細胞融合實驗的實驗步驟介紹

　　1. DMEM或1640基礎培養基、PEG溶液置于37℃水浴中預溫；

　　2. 將Balb/c小鼠摘眼球處死后，浸入75%灑精；

　　3. 無菌取免疫小鼠的脾臟；

　　4. 脾臟用PBS洗滌后，放入無菌過濾的網篩，再把網篩放在盛有完全培養基的玻璃平皿中用研磨棒（或注射器針管）輕輕研磨或擠壓，使其通過網篩；

　　5. 將培養皿中的細胞懸液吸出，放入離心管中，1200rpm/min，離心5min；

　　6. 收集2×10^7個生長良好的SP2/0細胞，與1×10^8個脾臟細胞混合于透明塑料離心管中；

　　7. 用RPMI1640洗滌混合細胞兩遍，1000rpm離心8min后，棄盡上清并用手指彈擊管底，使兩種細胞充分混勻成糊狀；

　　8. 將塑料管置于37℃保溫杯中，吸取1ml經37℃預溫的50%的PEG溶液，將吸管輕輕插入細胞底部，在1min內勻速加完，且邊加邊輕輕攪拌；

　　9. 在水浴中靜置90s，再加入40ml 37℃預溫的DMEM基礎培養基，室溫靜止5min后離心（1000rpm×10min），棄去上清；

　　10. 將沉淀細胞輕輕用40ml含1%HAT、15%FCS的DMEM培養懸浮。

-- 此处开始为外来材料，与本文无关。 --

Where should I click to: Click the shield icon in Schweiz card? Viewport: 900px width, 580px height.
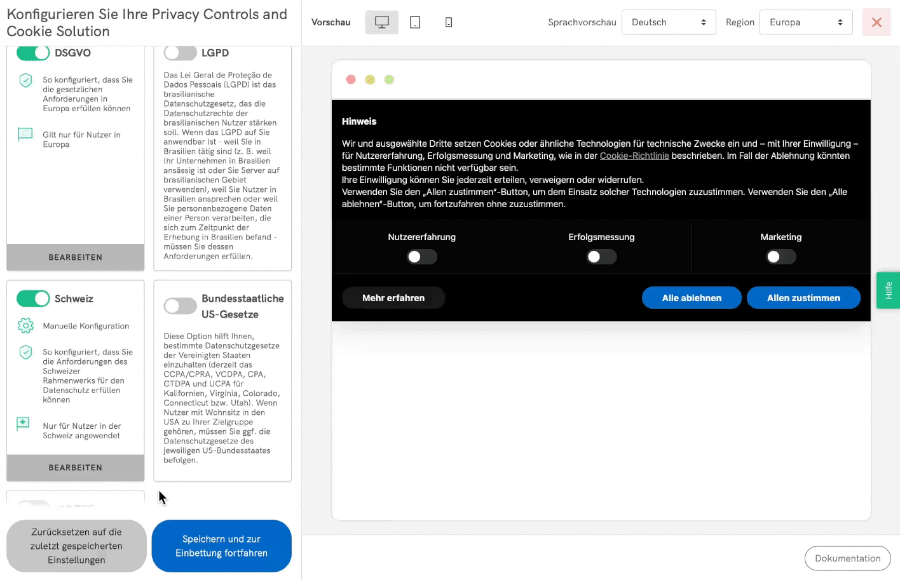(x=26, y=353)
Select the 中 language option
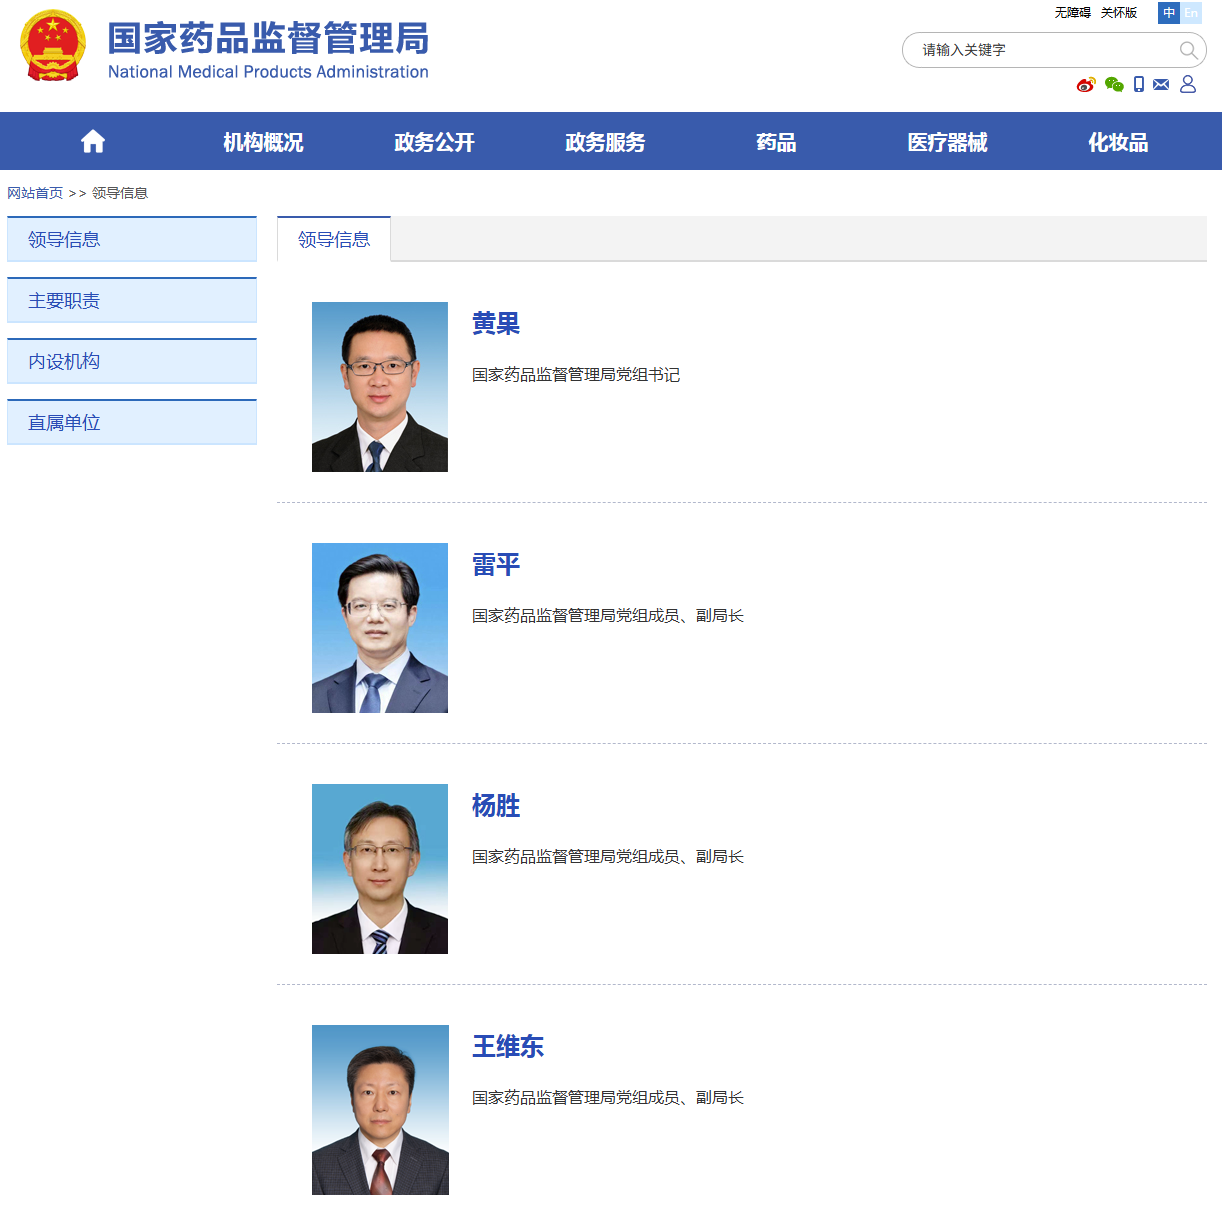This screenshot has width=1222, height=1212. (1169, 13)
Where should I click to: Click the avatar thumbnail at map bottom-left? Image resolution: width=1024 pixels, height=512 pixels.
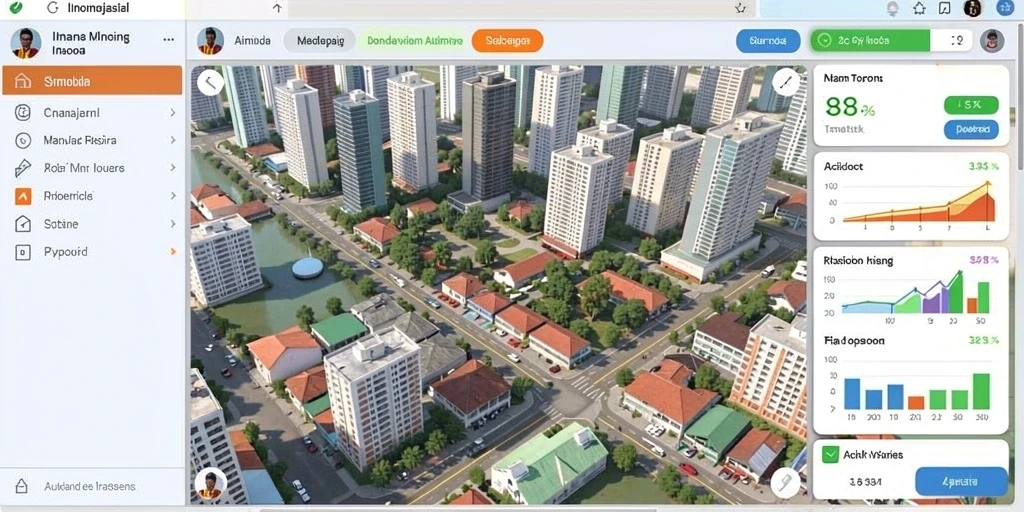point(210,484)
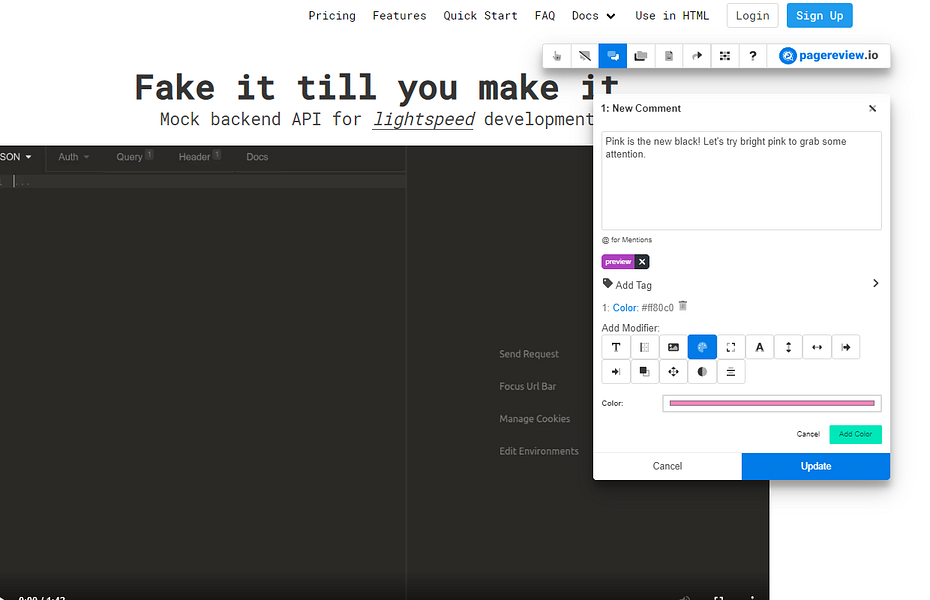This screenshot has width=930, height=600.
Task: Click the pagereview.io logo
Action: [830, 56]
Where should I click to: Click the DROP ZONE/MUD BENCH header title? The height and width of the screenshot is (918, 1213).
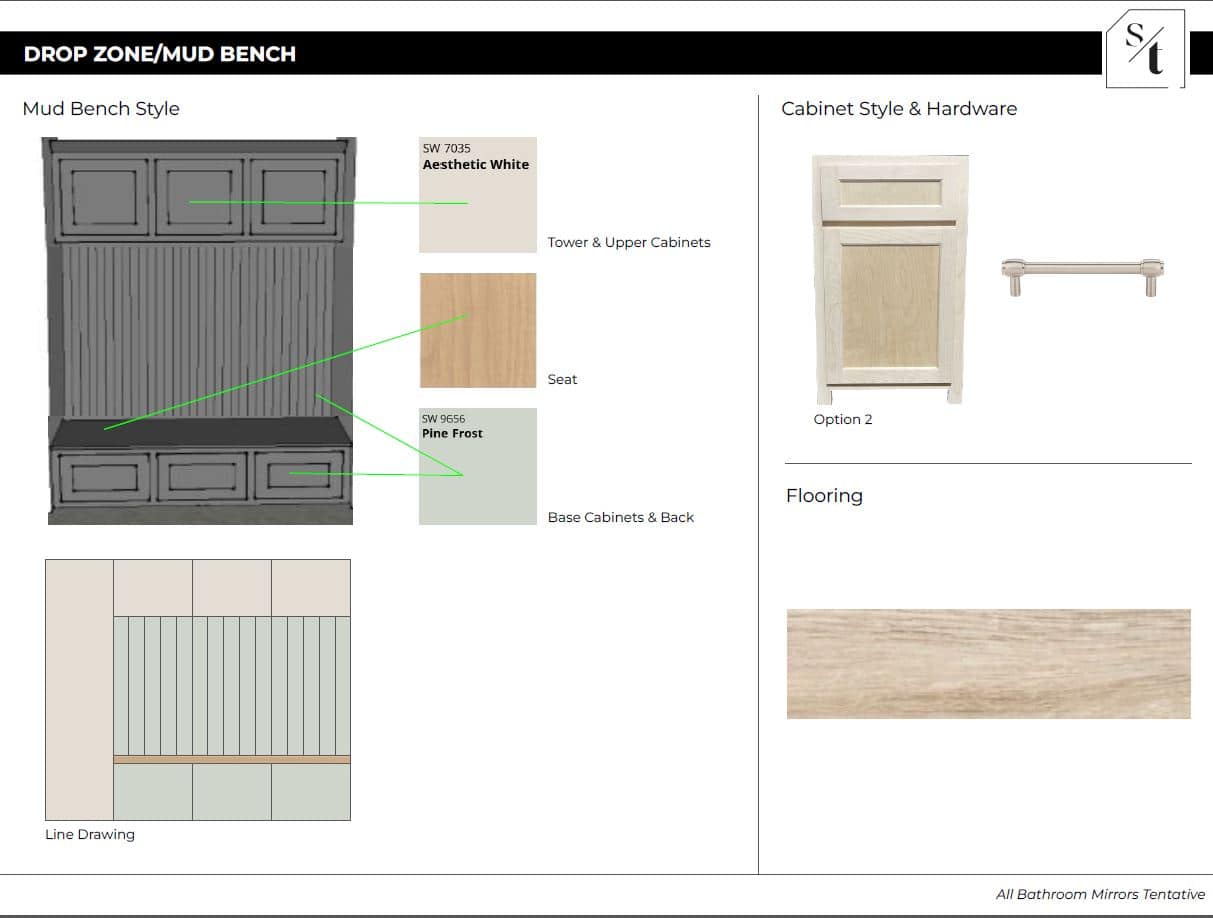click(160, 54)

混勻后滴加在上述含有滋養細胞的96孔培養板中，100μl/孔，置于37℃、5%CO2培養箱中培養；

　　11. 3~4d后半量換液，10d后改用HT培養基培養，2周后轉用含15%FCS（胎牛血清）的DMEM培養基培養。

　　12. 培養結束后，顯微鏡觀察融合細胞。